Chalk up another win for Brazil as a land of musical savants. The six members of Graveola apparently had minimal training in music when they formed this collective as college students in 2004. Originally called Graveola e o Lixo Polifônico (Graveola and the Polyphonic Garbage), they cited their inspirations as "lyricism, debauchery and TV jingles.” Clearly, they didn’t take themselves too seriously. But based on the 10 tracks on this, their third album—I can’t speak for their 2008 and 2013 releases—Graveola today marshals formidable musical dexterity and a flare for melodious and rhythmically complex pop compositions. Furthermore, these compositions and arrangements display deep understanding of, and easy freedom with, a range of Brazilian musical styles from maracatu and bossa nova to tropicalia and MPB, as well as genres from Cape Verde, Argentina and the Caribbean, all stitched together with arranging chops worthy of late-Beatles art pop.

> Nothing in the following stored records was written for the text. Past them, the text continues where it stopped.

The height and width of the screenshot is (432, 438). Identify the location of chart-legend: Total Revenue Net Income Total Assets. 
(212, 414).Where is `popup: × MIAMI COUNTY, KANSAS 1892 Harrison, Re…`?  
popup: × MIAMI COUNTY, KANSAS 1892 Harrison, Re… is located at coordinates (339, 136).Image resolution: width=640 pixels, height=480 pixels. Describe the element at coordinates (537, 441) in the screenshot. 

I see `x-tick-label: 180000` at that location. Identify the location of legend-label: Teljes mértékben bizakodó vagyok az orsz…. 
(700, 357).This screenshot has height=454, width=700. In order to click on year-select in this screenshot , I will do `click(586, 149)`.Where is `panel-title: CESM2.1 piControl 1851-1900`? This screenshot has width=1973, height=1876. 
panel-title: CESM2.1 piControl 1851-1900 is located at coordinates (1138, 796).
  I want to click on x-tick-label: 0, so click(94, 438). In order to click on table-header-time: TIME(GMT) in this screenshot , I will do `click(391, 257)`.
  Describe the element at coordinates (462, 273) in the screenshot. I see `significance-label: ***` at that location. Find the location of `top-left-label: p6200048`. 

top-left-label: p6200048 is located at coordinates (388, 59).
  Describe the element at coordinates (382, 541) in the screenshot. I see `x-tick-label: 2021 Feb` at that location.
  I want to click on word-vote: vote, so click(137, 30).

The new album was produced by Chico Neves in the band’s hometown, Belo Horizonte. The musicians describe their songs using terms like "carnival cannibalism," "shamanic funaná," "psychedelic maracatu," "weird salsa," and "schizo-rock-fake-reggae.” Behind these playful and sometimes brilliant genre mashups there is the band’s gonzo poetry of resistance and social activism, addressing topics from political malfeasance, to forced movements of disempowered communities, to the tyranny of the Internet.
“Índio Maracanã” (shamanic funaná) is a shout-out to native Brazilians who occupied a museum about their history in a vain effort to prevent it from being wiped out to make way for the World Cup. Musically, the song showcases the band’s signature gift for combining complex, even furious, rhythms with soaring and melodious vocals. “Back in Bahia,” a nod to Tropicalia legend Gilberto Gil, goes further, juxtaposing a lopsided 12/8 (Argentine chacarera) with a bossa nova-smooth female vocal that hovers like a silk scarf undulating over jagged rocks. At the crescendo, voices, horns and electric guitars moan together in gloriously grand melancholy.
“Maquinário,” the lead track (psychedelic maracatu) moves seamlessly through rhythmic shifts, breaks and swells as it showcases a gorgeous vocal of José Luis Braga, who sounds rather like a joyful young Caetano Veloso. Another standout is “Aurora,” one of three tracks by percussionist Luiza Brina. Here, sultry male and female voices trade verses over a loping, rumba-like beat called arrocha.
For all the variation in these inspired tracks, they never fail to deliver strong vocal hooks. There’s a lot to dig into on Camaleão Borboleta (Chameleon Butterfly), but the album’s friendly pop flow seduces more than it demands, enticing the listener along on its delightfully unpredictable journey.